In 2017, The RealReal opened its first permanent retail store in New York City, and has since opened stores across the US including locations in California, Connecticut, Florida, Illinois, New Jersey, New York and Texas. To date, the company has 17 Luxury Consignment Offices where consignors can drop items off and meet with a valuation specialist, and 14 of those 17 locations allow customers to browse and shop.

== Counterfeits ==
The RealReal has had multiple claims from luxury designers that items on their website were counterfeit. In 2018, Chanel filed suit in the Federal Court of the Southern District of New York, alleging The RealReal for hosted counterfeit Chanel on their website and misled customers that an affiliation existed between the two.

In 2019, Richard Kestenbaum, writing for Forbes, disclosed purchasing a bag from The RealReal for $3,600, sold as an authenticated Christian Dior bag, that was found to be counterfeit. Kestenbaum claims the only authentication of many pieces at The RealReal is from a single copywriter, whose main task is to write the descriptions of the merchandise being sold, instead of the expert authenticators The RealReal advertises.

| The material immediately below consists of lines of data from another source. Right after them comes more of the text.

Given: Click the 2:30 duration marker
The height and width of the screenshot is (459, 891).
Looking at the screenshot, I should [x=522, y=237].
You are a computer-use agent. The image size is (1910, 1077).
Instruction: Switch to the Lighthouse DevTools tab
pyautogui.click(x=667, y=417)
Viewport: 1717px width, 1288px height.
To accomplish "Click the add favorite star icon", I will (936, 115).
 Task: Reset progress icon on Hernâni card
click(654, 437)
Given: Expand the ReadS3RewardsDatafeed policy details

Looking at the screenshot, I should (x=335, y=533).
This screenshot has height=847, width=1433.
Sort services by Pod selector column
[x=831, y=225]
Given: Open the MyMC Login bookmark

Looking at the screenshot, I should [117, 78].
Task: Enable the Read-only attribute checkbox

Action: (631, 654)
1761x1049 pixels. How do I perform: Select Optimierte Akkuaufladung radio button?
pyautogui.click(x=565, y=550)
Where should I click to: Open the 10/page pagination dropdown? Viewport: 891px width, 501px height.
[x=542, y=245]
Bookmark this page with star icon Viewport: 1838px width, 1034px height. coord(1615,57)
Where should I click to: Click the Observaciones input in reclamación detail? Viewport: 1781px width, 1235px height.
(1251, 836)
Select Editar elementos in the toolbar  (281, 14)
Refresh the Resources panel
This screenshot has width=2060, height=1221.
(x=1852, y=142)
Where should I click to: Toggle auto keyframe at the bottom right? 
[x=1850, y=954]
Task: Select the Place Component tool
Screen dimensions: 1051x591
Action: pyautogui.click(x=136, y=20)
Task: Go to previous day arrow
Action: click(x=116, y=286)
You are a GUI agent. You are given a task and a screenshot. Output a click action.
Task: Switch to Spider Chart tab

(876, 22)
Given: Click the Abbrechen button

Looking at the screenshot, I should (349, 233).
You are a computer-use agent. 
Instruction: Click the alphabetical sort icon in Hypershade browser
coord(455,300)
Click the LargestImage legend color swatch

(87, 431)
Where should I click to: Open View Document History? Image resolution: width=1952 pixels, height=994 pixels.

In a 2021 update, Kestenbaum wrote about a customer who paid $1,000 for a pair of Christian Dior sneakers from The RealReal, but upon receiving them, was suspicious of their quality and sent the shoes to be authenticated by LegitGrails, a third party authenticator. LegitGrails uses no fewer than four authenticators to authenticate a single item, compared to The RealReal's alleged use of a single copywriter for authentication, and determined the customer's shoes were a "lower grade replica" of Dior sneakers. The RealReal refunded the customer; when Forbes asked the company for a comment, it stated it has the "most rigorous authentication process in the marketplace" and has added artificial intelligence to its authentication process. Forbes claims the large amount of merchandise processed by The RealReal to maintain profit margins (the company went public in 2019) makes it inevitable that counterfeit products slip past its authentication and into the hands of customers.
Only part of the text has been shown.